# [Exercise requirements]
Beginning with the line in which "You are a computer-use" appears, transcribe each line word for word until the records end. Do not include pictures.

[Stored data entries]
● ● ● ● ● ● ●
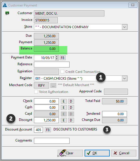The width and height of the screenshot is (140, 161).
Task: Click into the Reference input field
Action: point(52,65)

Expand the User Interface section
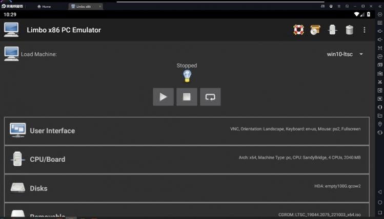click(x=187, y=131)
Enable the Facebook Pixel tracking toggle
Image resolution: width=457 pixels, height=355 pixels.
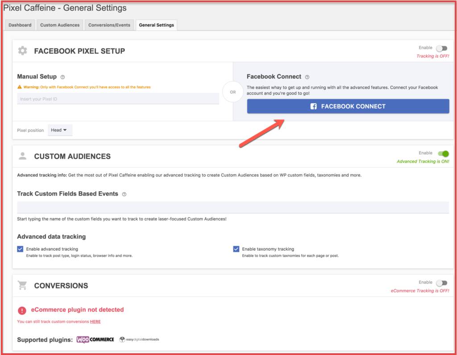442,48
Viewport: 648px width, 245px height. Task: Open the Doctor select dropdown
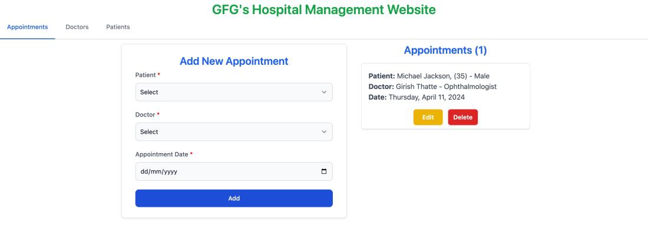[x=234, y=132]
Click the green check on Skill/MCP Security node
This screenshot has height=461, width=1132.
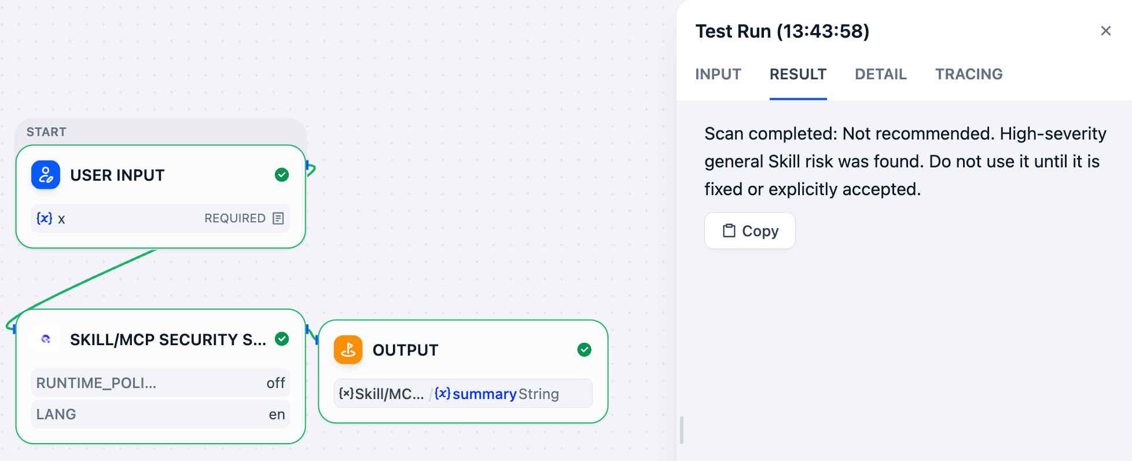282,339
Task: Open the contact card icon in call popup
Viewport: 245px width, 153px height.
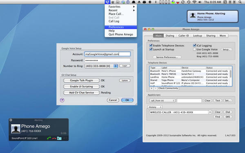Action: coord(59,138)
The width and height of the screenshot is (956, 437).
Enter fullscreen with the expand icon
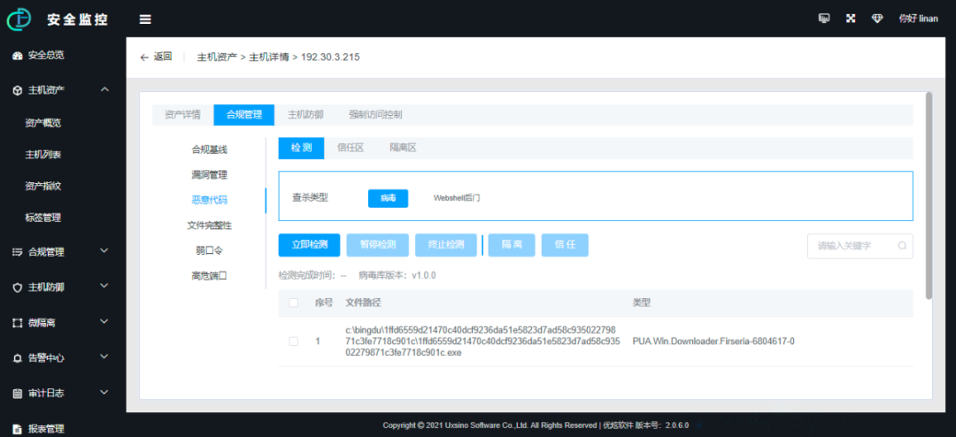click(851, 19)
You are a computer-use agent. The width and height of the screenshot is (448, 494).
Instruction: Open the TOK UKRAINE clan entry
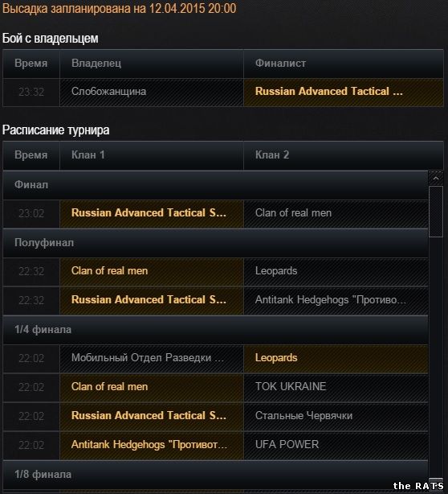pos(291,387)
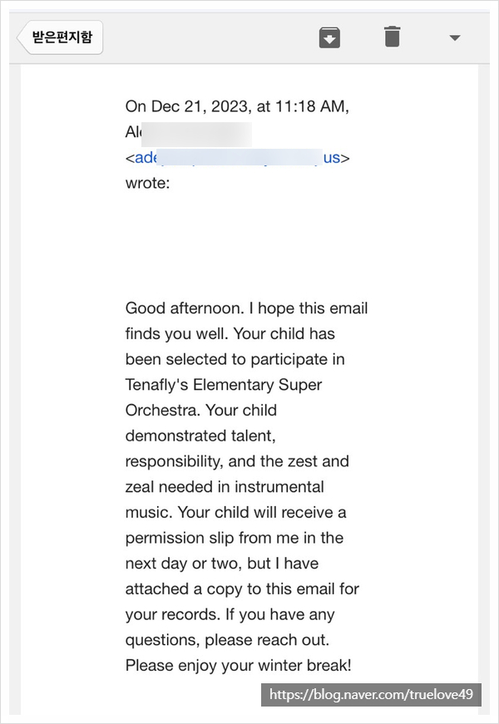
Task: Open the sender's blue email address link
Action: pos(237,157)
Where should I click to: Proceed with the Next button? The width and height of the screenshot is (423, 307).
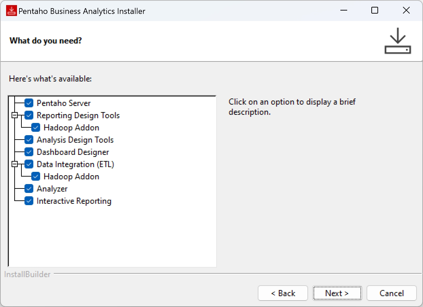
● ● ● ● ● ● ●
# [Task result]
You are a computer-use agent. The width and height of the screenshot is (448, 494).
Instruction: Open the TOK UKRAINE clan entry
pos(291,387)
Task: Open the sender's blue email address link
Action: pos(237,157)
Where should I click to: Proceed with the Next button? The width and height of the screenshot is (423, 307).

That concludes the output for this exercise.